Zoom users in both the UK and the US took to Twitter to express their frustration (and in some cases delight) at the outage.
'Zoom is down and honestly we should just take the day off,' one user wrote.
'What a great way to start my morning at work, zoom being down,' wrote a US-based user, with an image of an upside down smiley face.
'Zoom being down just in time for everyone's 9:00AM staff meetings is a mood,' wrote another.
However, the glee was evident in some of the messages posted on the social network.
'Zoom being down on a day you have a meeting is the closest thing an adult will get to a snow day ever again,' one user wrote.
It is unclear what is causing the issue, and whether it is related to other widespread internet outages affecting websites and services including Outlook and Cloudflare - a content delivery network upon which much of the internet relies.
Microsoft's Outlook email platform was hit by service issue this afternoon making it inaccessible to some users.
The company confirmed the problem and said it was working to fix it, with no other services currently appearing to be impacted.
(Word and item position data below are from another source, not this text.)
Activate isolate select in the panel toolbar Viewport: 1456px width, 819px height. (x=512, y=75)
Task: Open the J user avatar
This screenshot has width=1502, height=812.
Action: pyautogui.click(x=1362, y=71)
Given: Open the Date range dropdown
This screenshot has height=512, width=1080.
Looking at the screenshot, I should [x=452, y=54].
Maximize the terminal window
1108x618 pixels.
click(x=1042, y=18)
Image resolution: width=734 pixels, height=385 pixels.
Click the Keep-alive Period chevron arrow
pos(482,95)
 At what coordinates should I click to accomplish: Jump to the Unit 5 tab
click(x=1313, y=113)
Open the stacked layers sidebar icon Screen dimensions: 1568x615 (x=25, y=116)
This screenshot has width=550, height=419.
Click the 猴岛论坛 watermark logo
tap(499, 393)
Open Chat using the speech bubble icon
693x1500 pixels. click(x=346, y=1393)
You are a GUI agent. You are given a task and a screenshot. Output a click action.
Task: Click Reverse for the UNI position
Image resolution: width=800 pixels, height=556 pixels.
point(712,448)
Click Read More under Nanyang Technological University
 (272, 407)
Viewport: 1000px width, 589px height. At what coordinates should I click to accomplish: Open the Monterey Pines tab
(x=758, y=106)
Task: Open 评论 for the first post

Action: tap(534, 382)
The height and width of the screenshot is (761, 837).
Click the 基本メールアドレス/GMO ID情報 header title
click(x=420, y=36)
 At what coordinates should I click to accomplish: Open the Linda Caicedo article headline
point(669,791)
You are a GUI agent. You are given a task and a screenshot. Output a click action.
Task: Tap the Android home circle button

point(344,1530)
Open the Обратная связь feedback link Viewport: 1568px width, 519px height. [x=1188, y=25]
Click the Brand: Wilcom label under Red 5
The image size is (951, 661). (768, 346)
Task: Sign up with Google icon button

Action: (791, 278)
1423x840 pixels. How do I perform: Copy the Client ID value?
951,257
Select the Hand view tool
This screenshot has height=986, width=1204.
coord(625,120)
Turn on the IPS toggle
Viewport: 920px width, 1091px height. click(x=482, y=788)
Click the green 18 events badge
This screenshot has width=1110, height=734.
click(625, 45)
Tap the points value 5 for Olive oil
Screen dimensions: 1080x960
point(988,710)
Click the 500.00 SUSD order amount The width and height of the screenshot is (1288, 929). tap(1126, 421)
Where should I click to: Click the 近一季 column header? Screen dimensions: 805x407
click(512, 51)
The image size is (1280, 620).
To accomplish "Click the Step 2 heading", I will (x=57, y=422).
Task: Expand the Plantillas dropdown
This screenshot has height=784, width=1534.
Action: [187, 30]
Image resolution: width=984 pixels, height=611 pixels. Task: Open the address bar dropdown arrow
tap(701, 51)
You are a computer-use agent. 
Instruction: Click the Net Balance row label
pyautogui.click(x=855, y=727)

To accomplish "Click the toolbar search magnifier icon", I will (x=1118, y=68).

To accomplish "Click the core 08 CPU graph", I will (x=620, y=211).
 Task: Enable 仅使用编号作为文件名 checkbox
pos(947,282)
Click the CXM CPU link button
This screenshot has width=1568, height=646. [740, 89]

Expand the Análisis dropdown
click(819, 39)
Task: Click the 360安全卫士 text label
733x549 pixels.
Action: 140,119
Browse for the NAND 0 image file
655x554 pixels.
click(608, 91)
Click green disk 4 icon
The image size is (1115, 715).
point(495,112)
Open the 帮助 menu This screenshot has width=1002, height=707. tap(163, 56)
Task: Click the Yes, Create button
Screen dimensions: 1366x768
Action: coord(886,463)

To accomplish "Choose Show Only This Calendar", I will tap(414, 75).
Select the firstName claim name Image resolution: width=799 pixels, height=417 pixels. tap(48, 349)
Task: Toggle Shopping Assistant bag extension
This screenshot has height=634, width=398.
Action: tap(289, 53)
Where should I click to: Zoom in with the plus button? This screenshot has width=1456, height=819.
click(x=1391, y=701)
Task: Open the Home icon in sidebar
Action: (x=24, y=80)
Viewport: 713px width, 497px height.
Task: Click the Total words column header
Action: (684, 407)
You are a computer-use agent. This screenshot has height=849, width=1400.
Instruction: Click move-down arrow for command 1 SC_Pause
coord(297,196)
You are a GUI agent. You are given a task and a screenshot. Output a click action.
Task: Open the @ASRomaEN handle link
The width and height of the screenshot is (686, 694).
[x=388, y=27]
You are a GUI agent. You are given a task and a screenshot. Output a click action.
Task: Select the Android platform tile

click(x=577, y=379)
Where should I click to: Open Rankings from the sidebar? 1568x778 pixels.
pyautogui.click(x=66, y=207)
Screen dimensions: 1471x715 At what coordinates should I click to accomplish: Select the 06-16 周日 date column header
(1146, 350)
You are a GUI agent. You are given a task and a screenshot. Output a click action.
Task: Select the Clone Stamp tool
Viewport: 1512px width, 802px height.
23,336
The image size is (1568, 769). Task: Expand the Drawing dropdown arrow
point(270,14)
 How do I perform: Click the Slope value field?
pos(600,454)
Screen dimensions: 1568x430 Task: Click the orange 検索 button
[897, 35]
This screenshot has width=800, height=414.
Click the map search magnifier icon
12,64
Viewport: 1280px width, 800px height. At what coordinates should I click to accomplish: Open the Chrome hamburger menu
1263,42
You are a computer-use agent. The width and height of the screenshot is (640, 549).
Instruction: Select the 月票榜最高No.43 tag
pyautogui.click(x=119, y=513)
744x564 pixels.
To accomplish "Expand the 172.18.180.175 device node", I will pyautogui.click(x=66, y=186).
According to Microsoft's own service status website, some Outlook users 'may be unable to access their mailboxes via any connection method' and may encounter 'delays sending, receiving or accessing email messages'.
In a statement on the site, Microsoft said: 'We're continuing to analyse service monitoring telemetry to identify the next troubleshooting steps to mitigate the impact.'
The company added that the issue was specific to some users in Europe.
In an update, Microsoft said: 'We've identified that our traffic management infrastructure is not working as expected.
'We've successfully routed traffic to an alternate traffic management method, and we're seeing an improvement in service availability since this process completed.
'We're continuing to monitor the service availability as it improves, while we determine the root cause.'
According to Down Detector, affected users are seeing messages telling them they have been unable to connect to a server, and are struggling to connect to the service from across a range of devices.
The monitoring service showed it began receiving reports of problems at around 9am on Tuesday.
Many frustrated Outlook users have also taken to Twitter to discuss the outage.
One user wrote: 'Nearly throwing my laptop out the window before realising that Outlook emails are down.'
Another tweeted: 'Service has been down for more than three hours and almost all our mailboxes. This is incredibly bad.'
And one vented: 'Come on Microsoft. This should not be allowed to happen. Our whole company is crippled without the use of email and it's been down for hours. Where the back up plan!?!? #Ridiculous.'
These outages appear to be unrelated to an issue at web infrastructure firm Cloudflare.
A major outage at Cloudflare caused hundreds of websites across the internet to stop working and return a '500 Internal Server error' message this morning.
A content delivery network (CDN) is a distributed group of severs around the world that work in unison. Websites use these CDNs to deliver content from the cloud safely and as quickly as possible.
Cloudflare is the most popular content delivery network by some margin.
Websites affected by the outage from around 07:34 BST this morning included Discord, Shopify, Fitbit, Peloton, Grindr, Ring, bet365, Google, NordVPN, JustEat and Ladbrokes, according to Downdetector, which monitors website outages.
Cloudflare acknowledged the issue in an update on its official Twitter account.
'The Cloudflare team is aware of the current service issues and is working to resolve as quickly as possible,' it stated.
The company implemented a fix at 08.20 BST and posted an update on its service status page at 09:06 BST claiming to have resolved the issue.